*ЗАДАНИЕ*:
Как называлась статья о Китае, для которой редакторша из «Эль» собирала материал, согласно тексту о Шанхае?
--- ИСХОДНЫЙ ТЕКСТ ---
Шанхай — старый бурый город у реки, чем-то смахивающий на Бруклин, и китайцы — в толпе они находят умиротворение — любят его за толчею, за то, что вся жизнь протекает прямо на улице. Шанхай ассоциируется с городскими пижонами и развитым чувством стиля. Большинство успешных китайских модельеров работает именно в Шанхае, и если вы произнесете «Yifu Sheng Luolang», шанхайцы поймут, что вы назвали имя Ива Сен-Лорана. Когда я приехал в этот город, улицы прочесывала редакторша из «Эль», собирая материал для статьи о Китае под названием «Модная революция в стране культурной революции». По словам ее сопровождающего-китайца — я с ним потом познакомился — эта француженка очень высоко оценила умение шанхайских женщин элегантно одеться. Она окликала их, фотографировала и спрашивала, где они покупают одежду. Большинство отвечало: «На Свободном Рынке в переулках» или «Шью сама дома, по картинкам в западных журналах». Даже в дни «культурной революции» фабричные работницы приходили на работу в ярких кофтах и кружевных блузках, скрытых под мешковатыми синими робами; перед началом рабочего дня было принято встречаться в женской уборной и сравнивать наряды.
--- ИСХОДНЫЕ ДАННЫЕ ---
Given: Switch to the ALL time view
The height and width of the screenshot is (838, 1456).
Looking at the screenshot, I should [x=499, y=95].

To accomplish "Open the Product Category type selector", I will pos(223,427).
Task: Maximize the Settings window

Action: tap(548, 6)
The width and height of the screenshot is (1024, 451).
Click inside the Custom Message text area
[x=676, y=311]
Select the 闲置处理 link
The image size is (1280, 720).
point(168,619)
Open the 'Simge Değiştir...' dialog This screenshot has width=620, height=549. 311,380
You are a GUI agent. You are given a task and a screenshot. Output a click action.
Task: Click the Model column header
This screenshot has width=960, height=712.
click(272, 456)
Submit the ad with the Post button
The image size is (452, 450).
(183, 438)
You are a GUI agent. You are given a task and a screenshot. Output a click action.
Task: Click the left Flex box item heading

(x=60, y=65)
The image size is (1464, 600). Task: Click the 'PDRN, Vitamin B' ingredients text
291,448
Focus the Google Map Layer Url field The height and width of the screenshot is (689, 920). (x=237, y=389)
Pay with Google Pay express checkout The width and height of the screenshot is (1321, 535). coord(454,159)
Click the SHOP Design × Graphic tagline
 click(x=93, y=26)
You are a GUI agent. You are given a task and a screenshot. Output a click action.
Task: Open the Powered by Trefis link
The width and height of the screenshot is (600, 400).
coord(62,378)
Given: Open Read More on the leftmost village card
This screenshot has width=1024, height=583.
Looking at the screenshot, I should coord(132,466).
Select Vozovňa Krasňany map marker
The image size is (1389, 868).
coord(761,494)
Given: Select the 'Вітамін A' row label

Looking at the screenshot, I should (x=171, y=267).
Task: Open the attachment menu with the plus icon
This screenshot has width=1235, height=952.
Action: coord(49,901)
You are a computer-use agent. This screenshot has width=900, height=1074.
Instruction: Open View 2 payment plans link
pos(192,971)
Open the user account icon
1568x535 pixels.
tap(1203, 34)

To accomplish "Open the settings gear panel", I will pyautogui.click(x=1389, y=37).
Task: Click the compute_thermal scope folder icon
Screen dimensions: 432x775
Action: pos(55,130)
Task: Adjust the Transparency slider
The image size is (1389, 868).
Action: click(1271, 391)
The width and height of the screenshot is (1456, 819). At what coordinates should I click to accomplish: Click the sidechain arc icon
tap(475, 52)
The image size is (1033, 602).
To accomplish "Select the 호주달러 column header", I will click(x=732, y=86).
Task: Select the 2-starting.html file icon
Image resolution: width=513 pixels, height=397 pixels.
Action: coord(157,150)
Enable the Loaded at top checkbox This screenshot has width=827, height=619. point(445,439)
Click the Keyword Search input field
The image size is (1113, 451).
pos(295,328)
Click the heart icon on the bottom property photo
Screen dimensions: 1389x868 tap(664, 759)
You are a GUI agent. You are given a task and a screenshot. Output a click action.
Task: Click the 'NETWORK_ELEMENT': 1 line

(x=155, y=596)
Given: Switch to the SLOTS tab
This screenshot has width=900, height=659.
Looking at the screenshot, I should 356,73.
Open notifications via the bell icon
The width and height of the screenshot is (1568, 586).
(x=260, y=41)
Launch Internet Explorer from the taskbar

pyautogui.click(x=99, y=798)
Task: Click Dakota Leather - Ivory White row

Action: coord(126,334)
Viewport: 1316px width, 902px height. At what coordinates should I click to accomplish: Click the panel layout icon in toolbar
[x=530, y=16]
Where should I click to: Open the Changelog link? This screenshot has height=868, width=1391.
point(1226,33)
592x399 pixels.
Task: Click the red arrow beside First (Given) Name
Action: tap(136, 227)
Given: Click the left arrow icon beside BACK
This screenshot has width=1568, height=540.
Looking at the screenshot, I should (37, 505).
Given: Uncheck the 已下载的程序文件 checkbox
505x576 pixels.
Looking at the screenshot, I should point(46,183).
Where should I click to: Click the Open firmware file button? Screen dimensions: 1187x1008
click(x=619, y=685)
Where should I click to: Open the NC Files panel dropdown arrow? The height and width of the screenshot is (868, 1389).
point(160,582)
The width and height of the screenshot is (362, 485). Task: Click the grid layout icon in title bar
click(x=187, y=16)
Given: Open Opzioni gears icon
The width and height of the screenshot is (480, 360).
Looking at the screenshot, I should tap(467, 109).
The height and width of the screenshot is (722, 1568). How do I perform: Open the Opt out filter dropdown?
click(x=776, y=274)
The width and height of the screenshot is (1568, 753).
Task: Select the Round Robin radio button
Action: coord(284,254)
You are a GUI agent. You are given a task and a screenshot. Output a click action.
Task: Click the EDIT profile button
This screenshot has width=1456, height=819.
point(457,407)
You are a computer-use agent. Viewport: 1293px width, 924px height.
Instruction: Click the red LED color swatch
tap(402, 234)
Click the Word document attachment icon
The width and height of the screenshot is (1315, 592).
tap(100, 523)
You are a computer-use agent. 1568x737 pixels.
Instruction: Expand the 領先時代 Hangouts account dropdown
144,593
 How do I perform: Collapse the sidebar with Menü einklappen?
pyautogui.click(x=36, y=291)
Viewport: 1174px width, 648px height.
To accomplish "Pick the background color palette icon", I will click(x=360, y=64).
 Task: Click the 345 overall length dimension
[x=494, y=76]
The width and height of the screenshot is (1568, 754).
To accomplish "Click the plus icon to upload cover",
---
*ПИСЬМЕННЫЙ ОТВЕТ*:
Статья называлась «Модная революция в стране культурной революции».